TEXTAUSZUG:
%%
Zum Auftakt des Deutschen Schauspielpreises 2024 sprachen wir mit Hans-Werner Meyer, dem 2. Vorsitzenden des BFFS und Mitglied des Gestaltungsteams, über die Bedeutung und den Einfluss dieses Preises auf die Schauspielgemeinschaft und seine Rolle bei der Thematisierung gesellschaftlicher Fragen.
Dabei ging es auch um Herausforderungen bei der Organisation dieses wichtigen Events und wie die After-Show-Party den Abend für Gewinner*innen und Gästinnen und Gäste abrundet. Erfahrt mehr über die politischen Botschaften und das soziale Engagement, die den Deutschen Schauspielpreis mit seinem diesjährigen Motto „Demokratie verteidigen“ prägen.
Für alle, die nicht live dabei sein können: casting-network überträgt den Deutschen Schauspielpreis in Kooperation mit der Pensionskasse Rundfunk und Preproducer am Freitag, den 13. September ab 19:30 Uhr im Livestream.
Auf diesem Wege noch mal herzlichen Glückwunsch zum Bundesverdienstkreuz für Deine langjährige ehrenamtliche Arbeit beim BFFS. Wie viele Stunden widmest Du speziell der Organisation des Deutschen Schauspielpreises?
Das ist eine etwas heikle Frage, denn ich bin gerade arbeitslos gemeldet, wie die meisten Schauspieler*innen zwischen Engagements oder Drehs. Diese Frage wird mir daher auch beim Arbeitsamt immer gestellt, denn wenn man bei Arbeitslosengeld 1-Bezug mehr als 15 Stunden pro Woche ehrenamtlich arbeitet, selbst wenn es nicht mal eine Aufwandsentschädigung gibt, kann der Bezug des ALG 1 gestrichen werden, weil man dem Arbeitsmarkt nur noch eingeschränkt zur Verfügung steht. Also sagen wir mal so: Es sind sicher weniger ... (lacht)
Du bist das einzige Gründungsmitglied des BFFS, das noch im Vorstand ist. Da kannst Du uns sicher einiges über die Entstehungsgeschichte vom Deutschen Schauspielpreis erzählen.
Ja, ich bin wohl tatsächlich der einzige noch amtierende Zeitzeuge, der von Anfang an dabei war. Fühlt sich nicht an wie 18 Jahre! Und in diesem Jahr verleihen wir bereits den 13. Schauspielpreis, übrigens am Freitag den 13. Angefangen hat das Ganze in einem Restaurant am Potsdamer Platz. Da waren Antoine Monot Jr., Thomas Schmuckert und der damalige Vorstand dabei. Die Idee lag vermutlich, wie man so sagt, in der Luft und wurde von verschiedenen Leuten zu verschiedenen Zeitpunkten und von verschiedenen Orten aus gewissermaßen gepflückt. An dem Abend wurde darüber gesprochen, unter anderem von den beiden. Wer damit anfing, weiß ich nicht mehr. Aber auch unsere damalige Pressebetreuerin Antje Meyer hat diese Idee ein paar Tage später unabhängig von uns geäußert. Ich selbst hatte zu dem Zeitpunkt schon von den SAG Awards gehört und dass diese Preise von Schauspieler*innen für Schauspieler*innen extrem beliebt sind, beliebter noch als der Oscar und ein kollegiales „Wir“-Gefühl unter den Kolleg*innen erzeugt.
%%
AUSGANGSDATEN:
%%
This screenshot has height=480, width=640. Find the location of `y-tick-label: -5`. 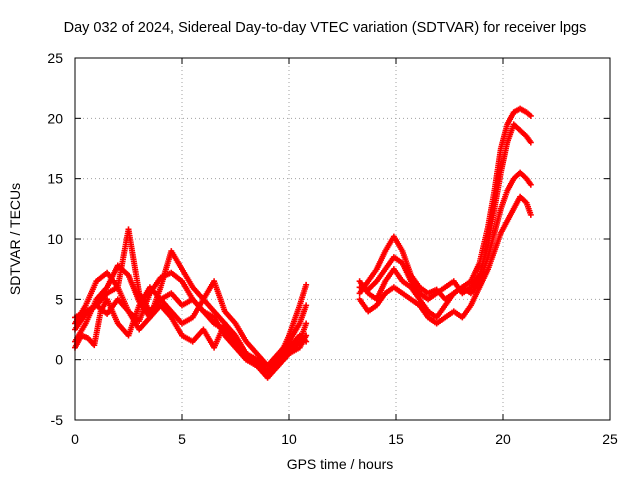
%%
AUFGABEN:
1. Beantworte anhand des Interviews zum Deutschen Schauspielpreis:
(a) Wann beginnt der Livestream des Deutschen Schauspielpreises bei casting-network?
(b) Ab wie vielen Stunden ehrenamtlicher Arbeit pro Woche kann der Bezug von ALG 1 gestrichen werden?
(c) Wo hat die Entstehung des Deutschen Schauspielpreises angefangen?
2. Schreibe das Interview zum Deutschen Schauspielpreis im Anschluss an seinen letzten Satz weiter.

ANTWORTEN:
1.
(a) Am Freitag, den 13. September, ab 19:30 Uhr.
(b) Bei mehr als 15 Stunden pro Woche.
(c) In einem Restaurant am Potsdamer Platz.

2.
Ich fand die Idee daher zwar überzeugend und war folgerichtig und überzeugt davon, dass wir das irgendwann angehen sollten, aber keinesfalls zu dem damaligen Zeitpunkt, denn wir waren ja gerade noch dabei, die Strukturen des Verbandes aufzubauen. Andere waren da unbekümmerter und wiesen zurecht darauf hin, dass wir gerade am Anfang ein solches Instrument zur Durchsetzung unserer Verbandsziele gut gebrauchen können, denn der Schauspielpreis war von vornherein mehr als nur eine Preisverleihung. Er war immer auch ein politischer Hebel. Und wie so häufig gibt es diejenigen, die mit einer Idee nach vorne preschen und andere, die sie dann langfristig umsetzen (lacht).
So wurde der Preis mit viel Idealismus ins Leben gerufen – und weil es ungeachtet meiner Skepsis bezüglich der Durchführbarkeit die richtige Idee zur richtigen Zeit war. Selbst während Corona fiel er nicht aus, auch wenn lange unklar war, ob wir ihn stattfinden lassen dürfen oder nicht. Wir konnten dann mit entsprechenden Auflagen und deutlich weniger Publikum im „Spindler und Klatt“ feiern.
Die erste Preisverleihung fand in einem Hotel statt, richtig? Wie viele Leute waren dabei eingeladen?
Wir sind direkt beim ersten Mal ziemlich groß eingestiegen. Es war während der Berlinale, weit über 500 Leute passten in den Raum, und es war meiner Erinnerung nach auch rappelvoll. Wir hatten Sony als Großsponsor, da war schon eine Menge Geld im Spiel. Beim zweiten Mal war Sony nicht mehr dabei und wir hatten wirklich Geldprobleme. Der Preis fand aber auch da statt, mit deutlich weniger Geld und im Renaissance-Theater. Das Budget für den Schauspielpreis wuchs danach schnell auf die Höhe des Jahresbudgets des BFFS an – das hätte uns ruinieren können, wenn wir auf diesen Kosten sitzen geblieben wären. Glücklicherweise übernahm nach vier Jahren dann La Maison die finanzielle und organisatorische Verantwortung, weil die Sponsorenakquise für uns als Verband nicht mehr zu stemmen war und das Risiko zu groß wurde.
Wer bestimmt die Auswahl der Nominierten und wer entscheidet letztlich über die Preisvergabe?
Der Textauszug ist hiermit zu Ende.